JACoders / OpenJK

Community effort to maintain and improve Jedi Academy (SP & MP) + Jedi Outcast (SP only) released by Raven Software
GNU General Public License v2.0
2.03k stars 614 forks source link

Client crashes after Com_Error is invoked by cgame/game/ui #254

Closed xycaleth closed 11 years ago

xycaleth commented 11 years ago

On Linux and Mac systems (and possibly on Windows, if not build using Visual Studio), when a client tries to connect to a server which has a map that client doesn't have, the program will crash and close completely. I've pin-pointed the problem down to the exception being thrown in Com_Error.
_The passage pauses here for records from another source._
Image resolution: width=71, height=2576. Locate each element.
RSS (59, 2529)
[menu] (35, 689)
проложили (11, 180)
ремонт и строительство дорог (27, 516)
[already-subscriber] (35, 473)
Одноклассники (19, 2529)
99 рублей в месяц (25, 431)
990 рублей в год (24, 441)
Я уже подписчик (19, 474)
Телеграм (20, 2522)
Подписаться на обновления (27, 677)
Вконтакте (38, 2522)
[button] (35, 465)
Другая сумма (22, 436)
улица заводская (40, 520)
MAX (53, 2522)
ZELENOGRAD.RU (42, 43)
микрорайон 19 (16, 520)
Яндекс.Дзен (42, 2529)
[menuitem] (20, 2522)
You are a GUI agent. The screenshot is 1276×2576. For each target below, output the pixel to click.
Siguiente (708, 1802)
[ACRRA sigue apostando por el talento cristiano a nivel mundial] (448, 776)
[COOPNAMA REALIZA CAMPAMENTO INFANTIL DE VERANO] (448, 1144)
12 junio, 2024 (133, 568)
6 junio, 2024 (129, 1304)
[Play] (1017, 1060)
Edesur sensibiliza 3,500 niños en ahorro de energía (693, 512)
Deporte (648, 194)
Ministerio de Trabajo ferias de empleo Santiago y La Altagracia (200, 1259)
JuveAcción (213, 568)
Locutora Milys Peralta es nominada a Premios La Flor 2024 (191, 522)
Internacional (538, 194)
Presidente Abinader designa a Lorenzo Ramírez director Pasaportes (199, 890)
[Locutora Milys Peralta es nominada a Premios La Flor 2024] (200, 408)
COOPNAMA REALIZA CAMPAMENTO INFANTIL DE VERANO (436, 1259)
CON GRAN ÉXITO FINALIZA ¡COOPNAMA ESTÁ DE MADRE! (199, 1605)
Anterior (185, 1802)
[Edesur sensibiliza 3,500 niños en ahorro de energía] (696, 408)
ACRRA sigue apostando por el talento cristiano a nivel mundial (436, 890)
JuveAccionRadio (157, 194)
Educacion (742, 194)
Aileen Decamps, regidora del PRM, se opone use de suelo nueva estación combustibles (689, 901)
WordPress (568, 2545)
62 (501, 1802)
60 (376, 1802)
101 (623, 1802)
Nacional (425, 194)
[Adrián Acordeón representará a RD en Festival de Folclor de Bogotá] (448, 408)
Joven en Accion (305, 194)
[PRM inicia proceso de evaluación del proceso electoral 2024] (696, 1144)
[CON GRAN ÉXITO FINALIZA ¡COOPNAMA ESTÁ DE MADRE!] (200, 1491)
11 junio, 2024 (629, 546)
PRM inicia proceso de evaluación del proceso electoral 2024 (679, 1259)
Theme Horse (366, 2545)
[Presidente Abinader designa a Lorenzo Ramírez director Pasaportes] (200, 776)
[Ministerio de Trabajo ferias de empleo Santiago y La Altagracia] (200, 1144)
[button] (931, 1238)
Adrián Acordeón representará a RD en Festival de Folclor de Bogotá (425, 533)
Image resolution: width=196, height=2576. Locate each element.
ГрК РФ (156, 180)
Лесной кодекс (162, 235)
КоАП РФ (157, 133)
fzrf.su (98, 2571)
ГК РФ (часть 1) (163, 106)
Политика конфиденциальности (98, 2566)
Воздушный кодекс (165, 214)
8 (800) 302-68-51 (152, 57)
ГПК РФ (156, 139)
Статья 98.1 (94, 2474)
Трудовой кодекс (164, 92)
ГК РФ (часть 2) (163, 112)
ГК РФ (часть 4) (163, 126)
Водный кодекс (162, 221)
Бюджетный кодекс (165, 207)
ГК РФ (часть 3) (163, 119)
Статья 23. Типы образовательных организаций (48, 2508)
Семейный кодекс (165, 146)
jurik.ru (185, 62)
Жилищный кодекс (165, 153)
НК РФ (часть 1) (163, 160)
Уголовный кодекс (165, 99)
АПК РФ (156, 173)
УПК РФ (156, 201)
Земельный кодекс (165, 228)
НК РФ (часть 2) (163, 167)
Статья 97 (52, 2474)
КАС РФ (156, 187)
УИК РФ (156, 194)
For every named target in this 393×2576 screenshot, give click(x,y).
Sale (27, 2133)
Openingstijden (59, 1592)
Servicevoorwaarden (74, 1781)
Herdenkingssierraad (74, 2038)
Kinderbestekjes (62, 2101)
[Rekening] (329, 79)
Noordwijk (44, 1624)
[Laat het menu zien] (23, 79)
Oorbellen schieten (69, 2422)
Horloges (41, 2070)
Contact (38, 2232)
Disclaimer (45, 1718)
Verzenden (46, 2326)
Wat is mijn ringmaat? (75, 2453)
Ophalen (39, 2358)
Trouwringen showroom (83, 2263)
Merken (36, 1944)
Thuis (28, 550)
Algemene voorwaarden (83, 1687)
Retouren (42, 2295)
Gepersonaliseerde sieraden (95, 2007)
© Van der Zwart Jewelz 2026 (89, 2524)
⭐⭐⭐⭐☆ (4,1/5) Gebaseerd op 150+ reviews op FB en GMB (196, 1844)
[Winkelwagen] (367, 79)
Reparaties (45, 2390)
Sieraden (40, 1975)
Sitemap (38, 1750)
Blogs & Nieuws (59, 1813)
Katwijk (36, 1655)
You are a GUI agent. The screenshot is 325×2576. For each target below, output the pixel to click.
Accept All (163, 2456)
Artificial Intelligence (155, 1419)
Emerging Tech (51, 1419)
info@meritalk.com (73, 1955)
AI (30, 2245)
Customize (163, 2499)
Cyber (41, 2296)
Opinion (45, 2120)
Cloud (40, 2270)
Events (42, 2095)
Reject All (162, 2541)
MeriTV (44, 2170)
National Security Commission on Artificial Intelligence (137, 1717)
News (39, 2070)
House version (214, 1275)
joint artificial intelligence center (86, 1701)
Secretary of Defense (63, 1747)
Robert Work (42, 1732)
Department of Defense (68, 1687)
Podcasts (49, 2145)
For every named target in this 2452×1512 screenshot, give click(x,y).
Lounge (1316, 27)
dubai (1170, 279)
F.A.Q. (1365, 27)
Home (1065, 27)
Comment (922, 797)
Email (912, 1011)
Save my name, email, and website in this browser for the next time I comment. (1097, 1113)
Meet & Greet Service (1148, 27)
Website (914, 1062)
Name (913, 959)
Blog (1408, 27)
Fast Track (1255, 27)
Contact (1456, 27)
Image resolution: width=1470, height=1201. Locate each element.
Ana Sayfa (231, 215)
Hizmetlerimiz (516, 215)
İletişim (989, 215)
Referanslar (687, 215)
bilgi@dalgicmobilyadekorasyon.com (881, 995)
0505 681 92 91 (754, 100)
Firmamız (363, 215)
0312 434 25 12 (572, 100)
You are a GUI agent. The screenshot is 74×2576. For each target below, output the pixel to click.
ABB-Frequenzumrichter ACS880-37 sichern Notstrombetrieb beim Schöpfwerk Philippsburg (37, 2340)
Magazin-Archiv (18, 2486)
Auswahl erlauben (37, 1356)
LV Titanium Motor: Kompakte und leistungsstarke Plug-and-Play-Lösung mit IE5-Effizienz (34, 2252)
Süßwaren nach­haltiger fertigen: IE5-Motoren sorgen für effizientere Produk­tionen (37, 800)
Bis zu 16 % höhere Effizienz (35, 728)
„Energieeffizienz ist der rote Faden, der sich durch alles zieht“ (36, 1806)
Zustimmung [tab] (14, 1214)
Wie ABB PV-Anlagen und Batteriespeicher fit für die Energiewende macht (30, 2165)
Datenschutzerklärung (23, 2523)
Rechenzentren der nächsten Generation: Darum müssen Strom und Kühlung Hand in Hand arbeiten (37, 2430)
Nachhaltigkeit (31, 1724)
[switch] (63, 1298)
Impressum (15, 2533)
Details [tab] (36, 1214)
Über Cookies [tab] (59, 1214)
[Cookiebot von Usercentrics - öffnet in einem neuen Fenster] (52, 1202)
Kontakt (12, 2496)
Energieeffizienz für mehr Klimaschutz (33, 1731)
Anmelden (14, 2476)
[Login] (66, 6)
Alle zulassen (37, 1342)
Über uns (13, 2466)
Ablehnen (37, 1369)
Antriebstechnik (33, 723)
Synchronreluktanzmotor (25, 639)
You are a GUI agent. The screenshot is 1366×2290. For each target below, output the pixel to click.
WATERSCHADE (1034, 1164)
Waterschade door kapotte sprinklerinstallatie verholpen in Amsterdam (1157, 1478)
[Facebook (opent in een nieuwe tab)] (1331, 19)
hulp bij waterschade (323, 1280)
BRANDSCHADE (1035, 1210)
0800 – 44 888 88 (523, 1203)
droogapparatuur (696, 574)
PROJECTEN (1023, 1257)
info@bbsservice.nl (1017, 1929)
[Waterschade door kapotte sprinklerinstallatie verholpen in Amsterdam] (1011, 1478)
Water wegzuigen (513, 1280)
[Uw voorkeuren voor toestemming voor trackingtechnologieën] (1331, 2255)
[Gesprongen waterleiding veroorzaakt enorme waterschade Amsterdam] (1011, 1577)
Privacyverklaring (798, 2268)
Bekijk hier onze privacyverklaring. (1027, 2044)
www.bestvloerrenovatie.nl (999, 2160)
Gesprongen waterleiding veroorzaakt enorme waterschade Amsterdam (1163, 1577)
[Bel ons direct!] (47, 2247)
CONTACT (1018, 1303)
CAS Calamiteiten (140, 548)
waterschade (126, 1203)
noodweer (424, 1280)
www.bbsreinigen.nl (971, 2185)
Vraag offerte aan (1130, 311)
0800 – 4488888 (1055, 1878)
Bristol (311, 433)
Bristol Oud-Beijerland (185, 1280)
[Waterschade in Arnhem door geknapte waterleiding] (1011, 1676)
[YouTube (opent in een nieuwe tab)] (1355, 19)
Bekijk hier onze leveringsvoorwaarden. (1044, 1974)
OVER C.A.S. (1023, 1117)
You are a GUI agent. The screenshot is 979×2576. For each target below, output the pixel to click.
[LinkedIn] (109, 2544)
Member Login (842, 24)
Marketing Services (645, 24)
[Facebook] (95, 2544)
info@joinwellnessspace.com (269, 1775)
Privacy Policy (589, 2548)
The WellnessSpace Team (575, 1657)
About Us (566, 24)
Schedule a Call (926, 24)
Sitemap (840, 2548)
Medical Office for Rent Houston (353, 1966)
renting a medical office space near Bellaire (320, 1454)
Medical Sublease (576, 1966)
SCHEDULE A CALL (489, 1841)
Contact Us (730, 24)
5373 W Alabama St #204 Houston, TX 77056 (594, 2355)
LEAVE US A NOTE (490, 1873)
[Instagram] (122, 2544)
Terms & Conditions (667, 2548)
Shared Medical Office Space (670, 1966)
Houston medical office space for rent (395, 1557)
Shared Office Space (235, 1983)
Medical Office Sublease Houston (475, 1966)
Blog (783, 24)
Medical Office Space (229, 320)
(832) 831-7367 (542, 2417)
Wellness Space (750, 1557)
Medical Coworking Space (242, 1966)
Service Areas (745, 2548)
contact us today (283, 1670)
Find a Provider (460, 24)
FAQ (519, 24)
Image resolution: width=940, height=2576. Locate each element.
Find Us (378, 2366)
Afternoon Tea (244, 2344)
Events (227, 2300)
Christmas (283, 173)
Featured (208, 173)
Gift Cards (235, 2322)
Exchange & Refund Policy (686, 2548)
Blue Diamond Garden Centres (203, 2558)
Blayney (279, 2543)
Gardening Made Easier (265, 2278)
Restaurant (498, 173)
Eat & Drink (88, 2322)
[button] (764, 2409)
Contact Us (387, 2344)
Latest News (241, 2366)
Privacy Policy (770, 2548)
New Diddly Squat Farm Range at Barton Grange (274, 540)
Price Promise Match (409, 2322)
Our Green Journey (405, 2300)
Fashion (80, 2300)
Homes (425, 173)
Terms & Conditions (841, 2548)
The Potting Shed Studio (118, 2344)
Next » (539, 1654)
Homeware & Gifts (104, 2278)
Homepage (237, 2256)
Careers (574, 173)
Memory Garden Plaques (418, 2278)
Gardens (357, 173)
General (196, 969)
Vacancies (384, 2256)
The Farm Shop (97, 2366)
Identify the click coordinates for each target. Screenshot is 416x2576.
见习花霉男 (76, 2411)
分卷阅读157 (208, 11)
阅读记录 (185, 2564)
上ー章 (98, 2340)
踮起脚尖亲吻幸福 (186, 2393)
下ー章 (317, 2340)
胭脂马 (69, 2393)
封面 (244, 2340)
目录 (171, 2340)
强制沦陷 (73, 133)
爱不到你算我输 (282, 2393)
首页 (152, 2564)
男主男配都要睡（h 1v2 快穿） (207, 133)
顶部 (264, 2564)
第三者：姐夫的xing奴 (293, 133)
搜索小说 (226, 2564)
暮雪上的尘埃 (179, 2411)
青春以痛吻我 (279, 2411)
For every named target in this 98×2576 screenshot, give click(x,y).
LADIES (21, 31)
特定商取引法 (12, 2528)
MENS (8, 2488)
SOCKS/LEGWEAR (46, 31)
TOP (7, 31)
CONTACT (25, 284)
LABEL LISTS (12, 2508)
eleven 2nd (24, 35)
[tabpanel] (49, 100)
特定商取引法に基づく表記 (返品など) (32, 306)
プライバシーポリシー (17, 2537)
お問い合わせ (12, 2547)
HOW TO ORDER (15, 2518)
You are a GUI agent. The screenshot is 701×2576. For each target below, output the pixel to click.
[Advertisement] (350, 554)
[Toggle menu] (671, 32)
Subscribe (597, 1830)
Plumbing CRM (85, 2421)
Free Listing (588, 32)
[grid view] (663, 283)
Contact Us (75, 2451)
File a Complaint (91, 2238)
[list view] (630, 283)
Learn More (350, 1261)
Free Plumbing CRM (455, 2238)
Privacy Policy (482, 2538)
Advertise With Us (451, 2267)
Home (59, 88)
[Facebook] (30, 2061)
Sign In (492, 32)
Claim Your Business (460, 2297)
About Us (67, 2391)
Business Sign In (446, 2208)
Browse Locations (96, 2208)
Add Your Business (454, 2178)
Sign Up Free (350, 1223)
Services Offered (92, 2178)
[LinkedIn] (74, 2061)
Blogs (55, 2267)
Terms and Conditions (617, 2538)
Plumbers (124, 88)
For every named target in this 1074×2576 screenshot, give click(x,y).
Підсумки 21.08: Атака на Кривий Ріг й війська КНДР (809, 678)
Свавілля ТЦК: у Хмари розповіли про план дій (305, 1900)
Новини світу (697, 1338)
The problem is that C++ exceptions are not guaranteed to work when there are shared libraries (.dll/.so/.dylib files) in the program stack. In Q3, Com_Error uses setjmp and longjmp, to jump immediately return to the main menu. Using these functions is not a good idea with JK2/JKA because the game uses C++ classes, and the destructors of these objects need to be called otherwise you may end up with memory leaks. longjmp completely bypasses all the stacks until it returns to the point when setjmp was first called, whereas C++ exceptions will unwind the stack properly, calling all the necessary class destructors.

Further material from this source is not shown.